--- START ---

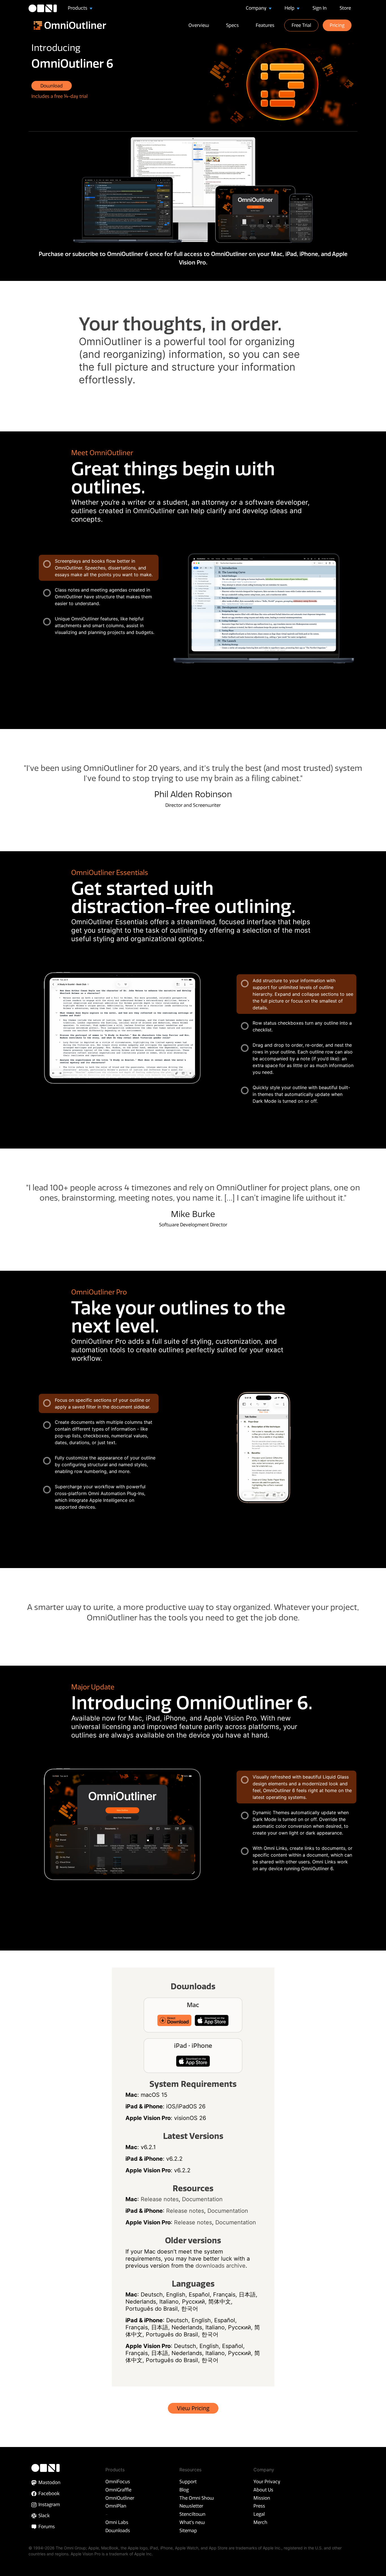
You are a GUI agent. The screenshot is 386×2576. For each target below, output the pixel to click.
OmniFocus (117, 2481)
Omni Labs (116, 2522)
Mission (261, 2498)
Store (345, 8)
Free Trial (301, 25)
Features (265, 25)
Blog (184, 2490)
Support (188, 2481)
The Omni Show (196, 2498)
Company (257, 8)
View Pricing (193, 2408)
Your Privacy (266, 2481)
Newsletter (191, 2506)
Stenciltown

--- END ---

§ **PROBLEM TO WORK ON**:
Provide an exact copy of only the lines from the beginning of the entries through the line containing "View Pricing (193, 2408)", both ends included, with no pictures.

§ **TASK OUTPUT**:
You are a GUI agent. The screenshot is 386×2576. For each target below, output the pixel to click.
OmniFocus (117, 2481)
Omni Labs (116, 2522)
Mission (261, 2498)
Store (345, 8)
Free Trial (301, 25)
Features (265, 25)
Blog (184, 2490)
Support (188, 2481)
The Omni Show (196, 2498)
Company (257, 8)
View Pricing (193, 2408)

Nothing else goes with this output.